In general we want an encoder/decoder pair so that

\begin{equation} f_{\text{d}}\left(\,f_{\text{e}}\left(\mathbf{x}_p\right)\right) \approx \mathbf{x}_p \end{equation}

In other words - we aim for our encoder/decoder pair to learn an identity function for our given input.

To make this extension we can introduce any two parameterized nonlinear functions: one for encoding $\,\,f_{\text{e}}\left(\mathbf{x}\right)$ and one for decoding $ f_{\text{d}}\left(\mathbf{v}\right)$ (again leaving off explicit dependency on internal parameters with both functions for notational simplicity). Each of these can be a nonlinear feature transformation or linear combination of $B$ such transformations, e.g., in general our encoder can take the form

\begin{equation} f_{\text{e}}\left(\mathbf{x}\right) = w_0 + f_1\left(\mathbf{x}_p\right){w}_{1} + f_2\left(\mathbf{x}_p\right){w}_{2} + \cdots + f_B\left(\mathbf{x}_p\right)w_B \end{equation}

where $f_1,\,f_2,\,...\,f_B$ are nonlinear parameterized or unparameterized feature transformations and $w_0$ through $w_B$ - as well as any weights internal to the nonlinear functions - must be tuned properly. We can likewise think of the general decoder function $f_{\text{d}}\left(\mathbf{v}\right)$ this way as well.

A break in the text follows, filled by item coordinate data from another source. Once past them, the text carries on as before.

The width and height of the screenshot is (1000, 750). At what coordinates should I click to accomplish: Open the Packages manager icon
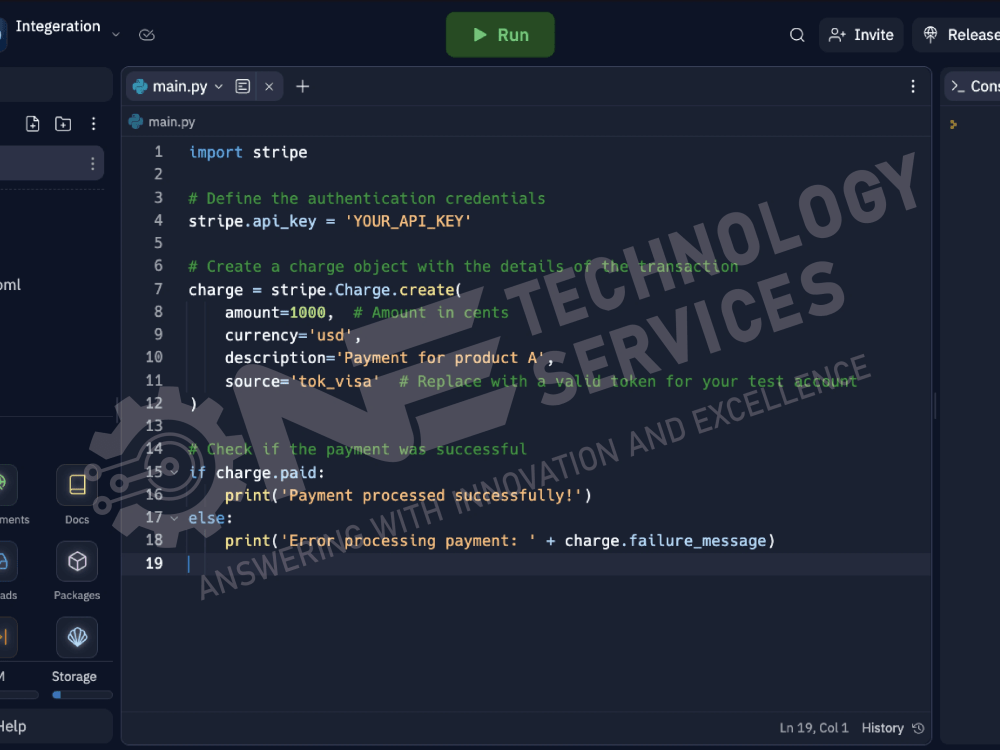(x=77, y=561)
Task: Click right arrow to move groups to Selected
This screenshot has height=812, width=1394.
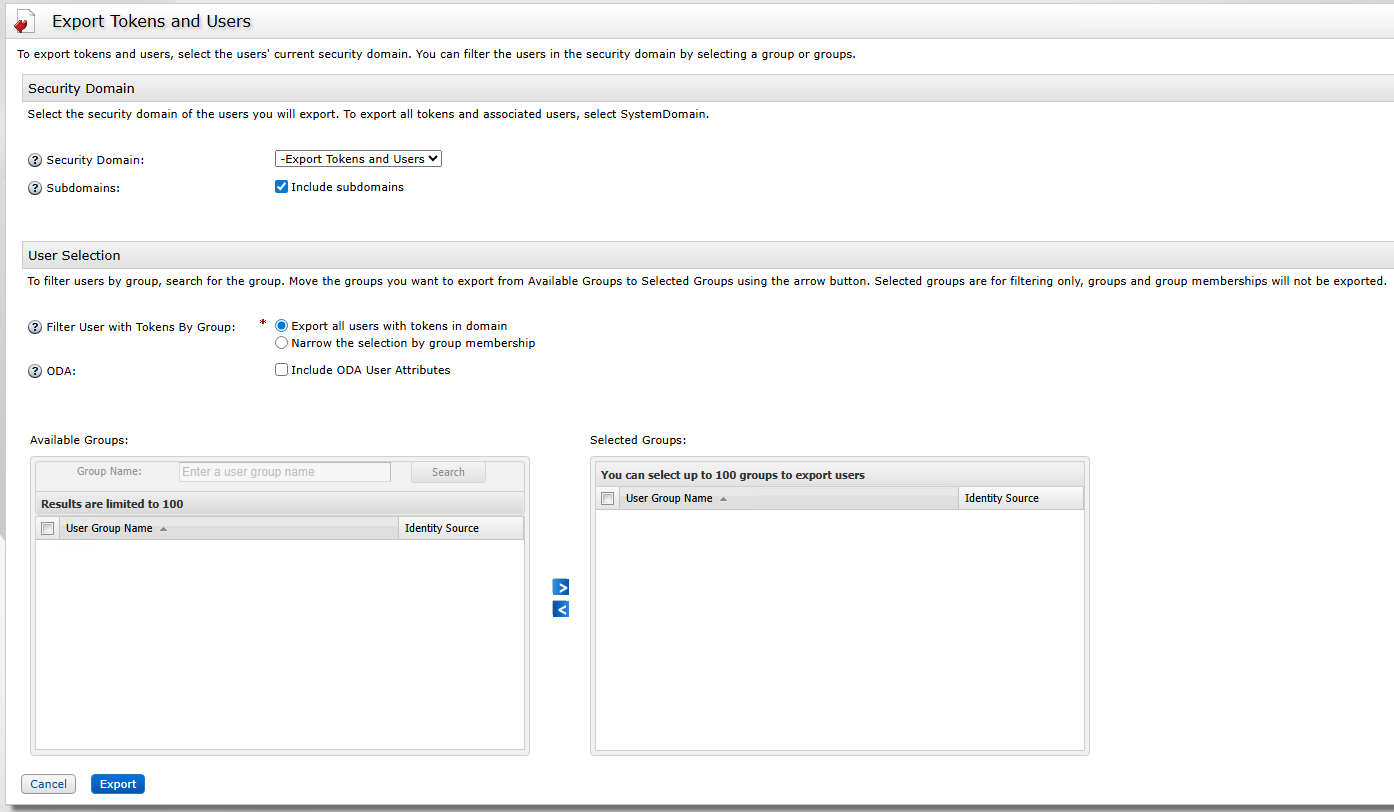Action: coord(561,587)
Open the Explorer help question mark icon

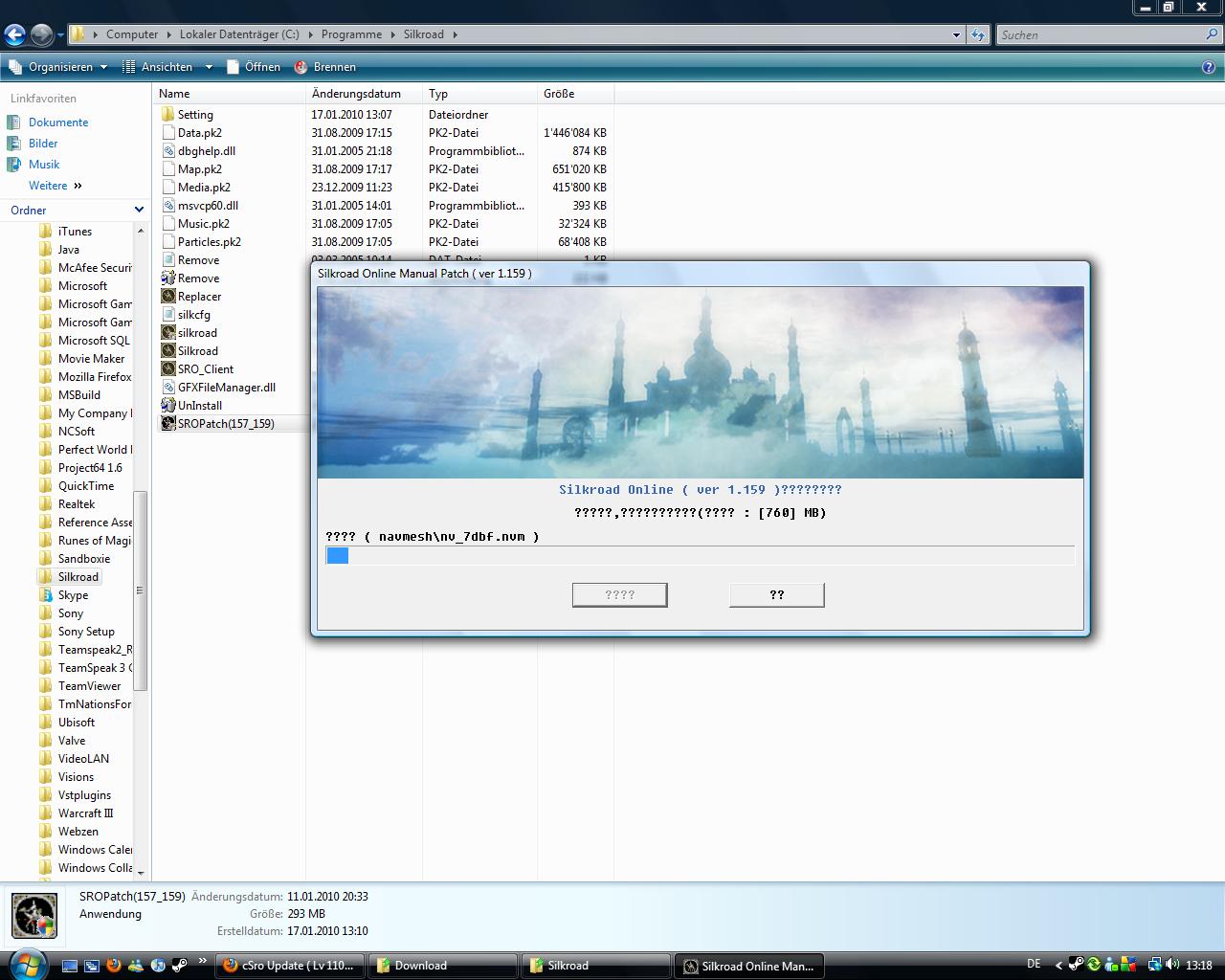1208,67
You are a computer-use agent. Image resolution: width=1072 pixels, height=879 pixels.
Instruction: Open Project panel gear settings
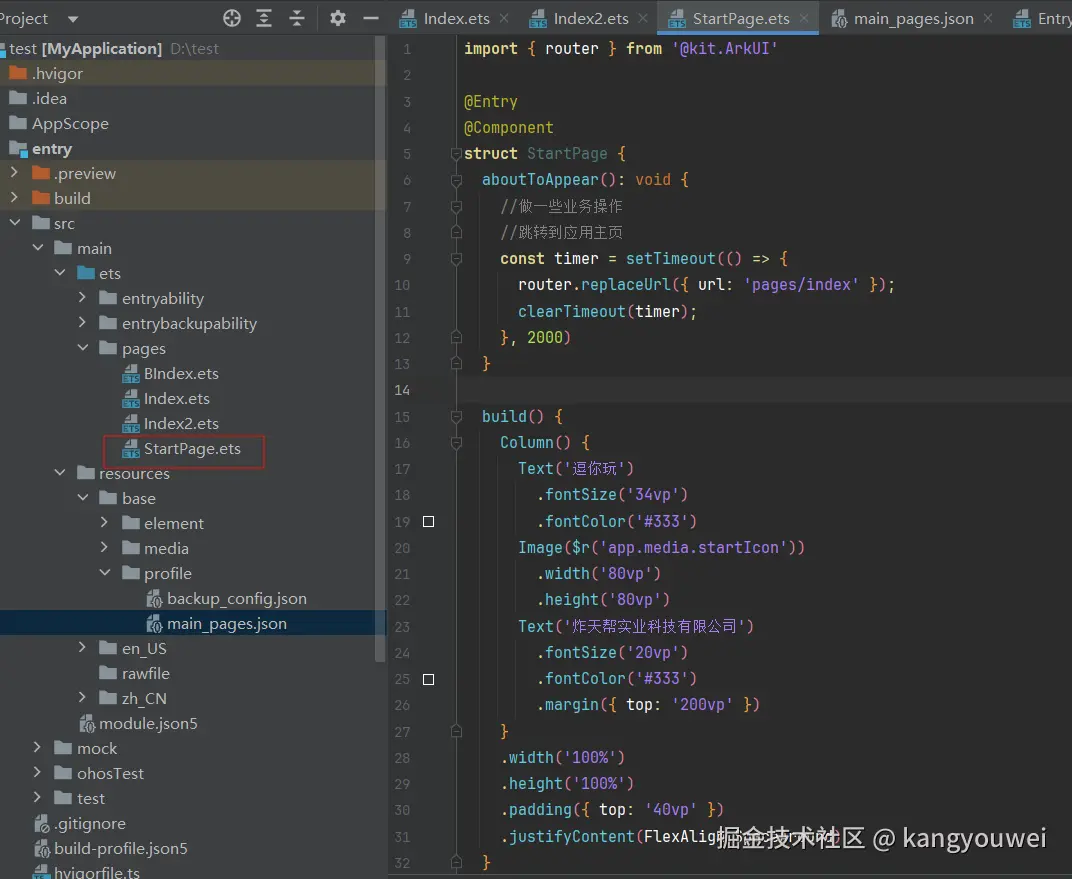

If we swap out our linear encoding/decoding schemes for these more general functions we have a general autoencoder function

\begin{equation} g\left(\mathbf{w}\right) = \frac{1}{P}\sum_{p = 1}^P \left \Vert \,f_{\text{d}}\left(\,f_{\text{e}}\left(\mathbf{x}_p\right)\right) - \mathbf{x}_p \right\Vert_2^2 \end{equation}

where we have denoted by $\mathbf{w}$ the entire set of parameters of both the encoder $f_{\text{e}}$ and decoder $f_\text{d}$. In the linear case we have $\mathbf{w} = \mathbf{C}$. Note we could also use a linear combination of nonlinear feature transformations for both encoder and decoder as well.

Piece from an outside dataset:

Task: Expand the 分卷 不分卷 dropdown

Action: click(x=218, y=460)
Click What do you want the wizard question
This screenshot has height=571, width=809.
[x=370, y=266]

12.1.3 Introductory examples of nonlinear PCA via the autoencoder¶

To implement the nonlinear autoencoder in Python we can virtually re-use most of the code framework we employed in the linear case - including our model and autoencoder functions. We only need to slightly modify the model function to take in a generally larger set of parameters - since each of our encoding/decoding functions can in general have unique sets of parameters. To keep things as general as possible we will rewrite the model function as shown below. Note here we input a single list w which contains two arrays: its first array w[0] contains the parameters of our encoder while the second array w[1] contains parameters of the decoder. The encoder and decoder's sets of parameters can be identical (as with the linear case discussed in the previous Subsection), partially overlap, or be completely disjoint.

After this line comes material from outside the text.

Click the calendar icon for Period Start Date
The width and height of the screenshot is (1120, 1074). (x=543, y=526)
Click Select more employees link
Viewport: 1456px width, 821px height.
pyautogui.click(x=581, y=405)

# a general model wrapping up our encoder/decoder
def model(X,w):
    # encode the input
    v = encoder(X,w[0])
    
    # decode the encoding
    a = decoder(v,w[1])
    return a

Then since each of our encoder and decoder function can in general be a linear combination of feature transformations, each can be written in general precisely as we implemented a single such combination of features for e.g., regression or classification in the previous two Sections. For example, in general the encoder can be implemented as follows (and likewise for the general decoder).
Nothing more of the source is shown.